Continue the article on Florine Stettheimer below, starting right after its final sentence.

Segment Start: Document text

The Jewish Museum’s current show gives viewers a second chance to ‘see her light,’ and to see the socialite and troubled daughter behind the art

by
Frances Brent
June 22, 2017
The Nelson-Atkins Museum of Art, Kansas City, Missouri, Gift of Mrs. R. Kirk Askew Jr. in memory of R. Kirk Askew Jr.
Birthday Bouquet (Flowers with Snake), 1932.The Nelson-Atkins Museum of Art, Kansas City, Missouri, Gift of Mrs. R. Kirk Askew Jr. in memory of R. Kirk Askew Jr.
The Nelson-Atkins Museum of Art, Kansas City, Missouri, Gift of Mrs. R. Kirk Askew Jr. in memory of R. Kirk Askew Jr.
Birthday Bouquet (Flowers with Snake), 1932.The Nelson-Atkins Museum of Art, Kansas City, Missouri, Gift of Mrs. R. Kirk Askew Jr. in memory of R. Kirk Askew Jr.

If you find Florine Stettheimer’s compositions enigmatic—with their sylph-like figures, curtain swags and spidery lace, a George Washington here or Christmas tree there, towering bouquets created from palette knife swishes of flaming orange, buttery yellow, eggplant, and magenta—you’re not alone. Her own mother was said to have asked the art critic Henry McBride, “Do you really think Florine is a good painter?”

Florine Stettheimer: Painting Poetry at the Jewish Museum provides the welcome opportunity to rethink that question with a second look, allowing the chance, as she put it, “to see her light.” This is the first full-scale American exhibit of Stettheimer’s work since the Whitney Museum’s 1995 retrospective. Long overdue, it contains many of the well-known portraits of the Stettheimer family and their soirée guests like Marcel Duchamp or the artist Louis Bouché, as well as a few of the show stoppers like Asbury Park, studies for Orphée of the Quat-z-arts, a ballet she envisioned although it was never produced, and her famous designs for Gertrude Stein’s opera, Four Saints in Three Acts. The show doesn’t include the four Cathedrals paintings that represent the apogee of her career, but those works are at the Met Museum, and if you walk the 10 blocks south from the Jewish Museum to view them you can see her friend Rabbi Stephen S. Wise performing a wedding benediction alongside the Bishop of New York in The Cathedrals of Fifth Avenue.

Almost all of Stettheimer’s famous work today was produced after the family’s hasty return from Europe to the United States in 1914. Florine was already 43 years old and many of the ruptures in her life were in the past. The Stettheimers were patriots who, for complicated reasons, had become ex-patriots. They belonged to the close circle of wealthy German Jews interlinked across the United States through marriage, often two sisters marrying two brothers, producing double cousins as well as complex business dealings. Florine’s paternal grandfather, Max Stettheimer, became partners with his brother-in-law, Joseph Seligman, forming the company Seligman & Stettheimer. Her mother, Rosetta Walter Stettheimer, was born into a family with deep roots in the United States, going back to the colonial period. Of the 10 Walter siblings, the preponderance is buried with their parents at Salem Fields, the Brooklyn cemetery founded in the mid-19th century by Temple Emanu-el.

Segment End: Document text
Segment Start: Records provided

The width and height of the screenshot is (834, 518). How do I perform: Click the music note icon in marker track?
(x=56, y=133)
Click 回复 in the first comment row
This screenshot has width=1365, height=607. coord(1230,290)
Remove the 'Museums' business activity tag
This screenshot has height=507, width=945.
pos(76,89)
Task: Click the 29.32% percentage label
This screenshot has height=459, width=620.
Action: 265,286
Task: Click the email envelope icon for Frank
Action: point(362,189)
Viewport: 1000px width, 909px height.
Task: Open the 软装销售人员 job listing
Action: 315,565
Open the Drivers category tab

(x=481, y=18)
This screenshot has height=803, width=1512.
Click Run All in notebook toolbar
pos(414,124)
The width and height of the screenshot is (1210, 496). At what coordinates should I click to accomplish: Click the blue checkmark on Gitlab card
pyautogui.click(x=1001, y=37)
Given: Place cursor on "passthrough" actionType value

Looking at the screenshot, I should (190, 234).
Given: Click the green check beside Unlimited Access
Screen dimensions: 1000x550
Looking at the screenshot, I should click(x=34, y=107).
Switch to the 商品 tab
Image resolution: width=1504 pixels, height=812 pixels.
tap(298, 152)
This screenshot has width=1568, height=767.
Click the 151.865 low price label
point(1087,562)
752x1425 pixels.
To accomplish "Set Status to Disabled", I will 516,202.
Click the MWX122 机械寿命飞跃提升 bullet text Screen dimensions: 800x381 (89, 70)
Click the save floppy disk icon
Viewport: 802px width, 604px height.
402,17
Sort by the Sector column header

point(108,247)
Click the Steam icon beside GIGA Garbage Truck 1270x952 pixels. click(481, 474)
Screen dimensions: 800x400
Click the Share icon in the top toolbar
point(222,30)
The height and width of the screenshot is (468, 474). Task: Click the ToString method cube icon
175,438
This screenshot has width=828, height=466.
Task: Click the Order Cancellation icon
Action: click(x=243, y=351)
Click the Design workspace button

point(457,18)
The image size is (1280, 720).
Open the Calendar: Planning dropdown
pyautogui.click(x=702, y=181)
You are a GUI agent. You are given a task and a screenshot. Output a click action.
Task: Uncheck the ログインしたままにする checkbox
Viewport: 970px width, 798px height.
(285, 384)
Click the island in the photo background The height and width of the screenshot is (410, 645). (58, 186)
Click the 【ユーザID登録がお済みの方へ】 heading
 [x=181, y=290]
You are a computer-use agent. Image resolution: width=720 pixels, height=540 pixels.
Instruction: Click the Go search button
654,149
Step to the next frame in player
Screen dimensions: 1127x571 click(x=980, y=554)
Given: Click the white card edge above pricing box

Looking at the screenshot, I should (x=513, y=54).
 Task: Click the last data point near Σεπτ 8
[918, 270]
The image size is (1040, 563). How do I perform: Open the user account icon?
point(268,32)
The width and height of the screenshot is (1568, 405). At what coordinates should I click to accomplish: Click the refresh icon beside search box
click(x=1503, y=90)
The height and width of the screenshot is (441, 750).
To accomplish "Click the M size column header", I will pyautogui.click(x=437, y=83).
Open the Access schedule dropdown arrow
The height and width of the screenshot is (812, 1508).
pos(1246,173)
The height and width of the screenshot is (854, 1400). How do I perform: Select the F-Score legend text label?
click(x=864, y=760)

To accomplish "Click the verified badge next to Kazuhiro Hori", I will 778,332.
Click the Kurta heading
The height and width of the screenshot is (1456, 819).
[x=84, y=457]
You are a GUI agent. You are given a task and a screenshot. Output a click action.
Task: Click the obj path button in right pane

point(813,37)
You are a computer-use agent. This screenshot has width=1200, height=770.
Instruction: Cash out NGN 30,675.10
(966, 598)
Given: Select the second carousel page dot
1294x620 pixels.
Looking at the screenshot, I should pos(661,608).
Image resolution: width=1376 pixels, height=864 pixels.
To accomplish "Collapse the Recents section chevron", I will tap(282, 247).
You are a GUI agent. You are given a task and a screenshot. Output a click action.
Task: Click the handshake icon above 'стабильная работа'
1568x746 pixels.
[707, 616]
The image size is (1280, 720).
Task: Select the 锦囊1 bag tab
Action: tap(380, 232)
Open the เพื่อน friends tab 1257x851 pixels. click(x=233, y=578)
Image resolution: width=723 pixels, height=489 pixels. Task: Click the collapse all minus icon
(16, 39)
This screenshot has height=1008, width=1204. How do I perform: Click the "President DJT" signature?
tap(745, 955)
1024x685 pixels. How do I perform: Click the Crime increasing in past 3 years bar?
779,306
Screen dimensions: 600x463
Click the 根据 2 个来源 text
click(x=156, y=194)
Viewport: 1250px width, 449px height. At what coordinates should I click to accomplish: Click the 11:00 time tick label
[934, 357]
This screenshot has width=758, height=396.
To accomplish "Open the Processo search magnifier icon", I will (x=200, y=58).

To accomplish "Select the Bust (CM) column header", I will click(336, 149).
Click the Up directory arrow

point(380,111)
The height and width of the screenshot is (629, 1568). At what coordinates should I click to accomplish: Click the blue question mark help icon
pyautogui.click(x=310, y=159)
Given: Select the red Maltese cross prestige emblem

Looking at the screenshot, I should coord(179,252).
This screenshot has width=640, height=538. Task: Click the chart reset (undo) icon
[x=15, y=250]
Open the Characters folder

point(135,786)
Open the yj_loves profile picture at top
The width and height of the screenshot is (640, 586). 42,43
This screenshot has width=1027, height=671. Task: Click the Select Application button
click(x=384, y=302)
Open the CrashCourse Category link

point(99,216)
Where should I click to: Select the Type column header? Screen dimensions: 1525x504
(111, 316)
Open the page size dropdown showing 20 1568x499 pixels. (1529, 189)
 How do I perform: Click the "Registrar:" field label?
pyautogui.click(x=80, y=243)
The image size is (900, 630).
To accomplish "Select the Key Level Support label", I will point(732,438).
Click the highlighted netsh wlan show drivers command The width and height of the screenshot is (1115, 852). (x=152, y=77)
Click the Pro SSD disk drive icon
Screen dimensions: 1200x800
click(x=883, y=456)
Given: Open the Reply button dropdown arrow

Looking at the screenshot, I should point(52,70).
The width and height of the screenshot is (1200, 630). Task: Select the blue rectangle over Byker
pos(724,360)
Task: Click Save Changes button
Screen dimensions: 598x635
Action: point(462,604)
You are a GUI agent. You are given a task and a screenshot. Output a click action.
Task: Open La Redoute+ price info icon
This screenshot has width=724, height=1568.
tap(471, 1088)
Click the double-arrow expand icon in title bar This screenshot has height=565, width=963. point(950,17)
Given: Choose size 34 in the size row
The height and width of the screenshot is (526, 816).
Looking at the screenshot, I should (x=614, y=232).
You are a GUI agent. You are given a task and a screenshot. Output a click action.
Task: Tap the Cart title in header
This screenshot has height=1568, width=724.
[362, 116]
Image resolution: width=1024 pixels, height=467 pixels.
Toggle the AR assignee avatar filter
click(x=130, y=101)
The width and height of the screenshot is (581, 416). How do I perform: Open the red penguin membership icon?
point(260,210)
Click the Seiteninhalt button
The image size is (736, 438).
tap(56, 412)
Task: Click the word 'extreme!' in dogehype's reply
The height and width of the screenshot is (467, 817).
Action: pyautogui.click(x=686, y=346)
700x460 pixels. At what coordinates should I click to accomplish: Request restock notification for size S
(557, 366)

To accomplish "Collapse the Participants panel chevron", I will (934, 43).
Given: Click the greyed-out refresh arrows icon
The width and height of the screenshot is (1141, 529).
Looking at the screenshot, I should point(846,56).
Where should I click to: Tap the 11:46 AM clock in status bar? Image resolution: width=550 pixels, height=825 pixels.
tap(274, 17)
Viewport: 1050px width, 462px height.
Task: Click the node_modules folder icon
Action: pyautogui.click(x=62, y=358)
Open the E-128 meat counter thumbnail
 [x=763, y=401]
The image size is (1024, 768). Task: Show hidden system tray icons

Segment End: Records provided

**Response area:**
Florine Stettheimer, c. 1917-20. (Photo: Peter A. Juley & Son)
Florine Stettheimer, c. 1917-20. (Photo: Peter A. Juley & Son)

Florine was born in Rochester, the third daughter of five children whose happy childhood is depicted in the memory scene background of Portrait of My Motherand in her poem, “And Things I Loved,” in which she summed it up in her characteristic vernacular, “All loved and unforgettable thrills.” The family traveled often to Germany, and much of the children’s early education took place there, which seemed to fit Rosetta’s Bohemian leanings. Their father, Joseph Stettheimer, abandoned the family, an extraordinary scandal for the Jewish haut monde, though the circumstances and date of his departure, and the time and place of his death, have never been established because, along with the subject of money, it just wasn’t discussed.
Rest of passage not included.